Ho letto Il ricordo della Basca, prendendolo in mano per caso e per ozio, nel 1970 o forse nel 1971. Avevo il volume di Garzanti con la copertina verdognola. Distrattamente mi sono messa a leggere il racconto introduttivo che, nel volume Garzanti, s’intitola Una storia. Fin dalle prime frasi, mi ha dato una sensazione straordinaria di forza, di amarezza, di rapidità e di libertà. M’è venuta allora una viva curiosità di sapere qualcosa su Delfini. Ricordo di avere chiesto, a Cesare Garboli e a Niccolò Gallo, altri libri suoi che non avevo, e notizie sulla sua persona. Io ne avevo sentito parlare, certo, ma credevo fosse tutt’altra cosa. Credevo fosse uno scrittore di “prosa d’arte”.

Non l’ho mai conosciuto: l’ho visto una volta, forse due, a Firenze. Leggendo i vari racconti del Ricordo della Basca, leggendo La sorella ballerina, o La modista, o Il fidanzato, o quel frammento ultimo, Il 10 giugno 1918, ho amato subito e soprattutto due cose: la rapidità vertiginosa, e la libertà. Sono due qualità ben rare, e, nel nostro tempo, quasi introvabili. Quando racconta, Delfini ignora ogni costruzione, fabbricazione, idea precostituita, o disegno.

Parte da un punto ben preciso ma il luogo d’arrivo gli è oscuro. Non gli è indifferente ma gli è oscuro. I suoi racconti lasciano la sensazione che la vita sia rapidissima, imprevedibile e ferocemente crudele. La crudeltà della vita si configura abitualmente in un paesaggio tranquillo, contemplato fin dall’infanzia, fra oggetti e stanze dall’aspetto ospitale e accogliente, fra amici dal sorriso aperto e cordiale, campagne verdi e serene, piazze e spiagge e caffè popolate di figure note e bonarie, che sembrano pronte a dare generosità e protezione. La crudeltà della vita non genera malinconia, o grigiore, o squallore, perché il mondo conserva sempre intatti i suoi colori radiosi.

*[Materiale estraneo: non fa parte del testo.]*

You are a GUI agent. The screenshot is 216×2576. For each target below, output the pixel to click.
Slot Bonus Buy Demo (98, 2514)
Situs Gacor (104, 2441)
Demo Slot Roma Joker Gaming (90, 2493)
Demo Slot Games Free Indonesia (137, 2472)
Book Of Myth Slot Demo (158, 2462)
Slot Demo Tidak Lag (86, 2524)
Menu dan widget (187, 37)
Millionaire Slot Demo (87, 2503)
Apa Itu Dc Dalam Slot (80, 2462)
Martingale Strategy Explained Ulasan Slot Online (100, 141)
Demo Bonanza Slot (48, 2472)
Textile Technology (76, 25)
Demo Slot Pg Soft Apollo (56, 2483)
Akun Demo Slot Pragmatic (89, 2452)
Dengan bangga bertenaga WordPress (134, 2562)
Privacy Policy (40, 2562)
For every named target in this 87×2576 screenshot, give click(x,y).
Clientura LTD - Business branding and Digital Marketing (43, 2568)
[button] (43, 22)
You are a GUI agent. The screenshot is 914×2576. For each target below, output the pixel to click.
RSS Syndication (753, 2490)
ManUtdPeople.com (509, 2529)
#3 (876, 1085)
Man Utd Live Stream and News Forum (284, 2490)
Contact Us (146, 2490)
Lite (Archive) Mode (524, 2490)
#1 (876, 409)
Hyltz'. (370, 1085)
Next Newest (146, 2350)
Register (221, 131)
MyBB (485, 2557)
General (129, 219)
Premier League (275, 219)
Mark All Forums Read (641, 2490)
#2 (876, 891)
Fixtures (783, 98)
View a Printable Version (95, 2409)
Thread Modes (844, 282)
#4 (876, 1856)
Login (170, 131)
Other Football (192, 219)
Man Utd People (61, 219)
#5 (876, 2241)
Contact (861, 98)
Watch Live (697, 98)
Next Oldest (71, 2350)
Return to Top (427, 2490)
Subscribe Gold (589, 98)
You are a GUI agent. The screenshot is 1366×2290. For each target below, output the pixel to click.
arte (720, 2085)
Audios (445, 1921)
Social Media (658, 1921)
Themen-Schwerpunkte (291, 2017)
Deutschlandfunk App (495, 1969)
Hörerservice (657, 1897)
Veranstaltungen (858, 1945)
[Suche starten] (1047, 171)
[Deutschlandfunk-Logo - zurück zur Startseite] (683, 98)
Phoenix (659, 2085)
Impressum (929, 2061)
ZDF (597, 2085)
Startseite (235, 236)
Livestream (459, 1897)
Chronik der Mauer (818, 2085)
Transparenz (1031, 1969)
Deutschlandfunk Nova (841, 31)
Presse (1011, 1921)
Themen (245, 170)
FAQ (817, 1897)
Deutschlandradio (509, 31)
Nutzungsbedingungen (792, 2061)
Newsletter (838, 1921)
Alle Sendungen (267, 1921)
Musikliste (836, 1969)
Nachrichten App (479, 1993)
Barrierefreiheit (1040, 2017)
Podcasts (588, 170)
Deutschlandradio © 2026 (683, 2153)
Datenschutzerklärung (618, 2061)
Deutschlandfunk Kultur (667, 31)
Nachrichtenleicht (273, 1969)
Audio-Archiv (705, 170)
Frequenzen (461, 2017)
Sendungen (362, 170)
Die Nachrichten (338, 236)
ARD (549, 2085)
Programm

Essa genera unicamente una stupefatta coscienza di trovarsi in fondo a un precipizio, circondati da volti noti che deridono sia il precipizio, sia le circostanze che provocarono la caduta, sia l’ingenuità dell’essere che quelle rovinose circostanze aveva percorso come si percorre una strada larga, sicura e tranquilla. E la brutale, selvaggia crudeltà della vita è anche e soprattutto nella vertiginosa rapidità che separa il momento della sicurezza dal momento della devastazione. Il mondo conserva sempre i suoi radiosi colori, ma quei radiosi colori sono adesso là per deridere l’essere ferito e devastato e dichiararne a voce spiegata l’immensa inettitudine.

Questa preziosa pagina di Natalia Ginzburg è stata scritta dalla grande scrittrice nell’occasione della curatela dei Diari ed è inedita. Fu pubblicata nel volume Antonio Delfini, Mucchi editore, del 1990, oggi introvabile, che raccoglie gli atti del convegno su Delfini tenuto a Modena nel 1983. È stata ripubblicata in ebook nel 2022 dalla casa editrice digitale del Comune di Modena Il dondolo con il titolo di Delfini.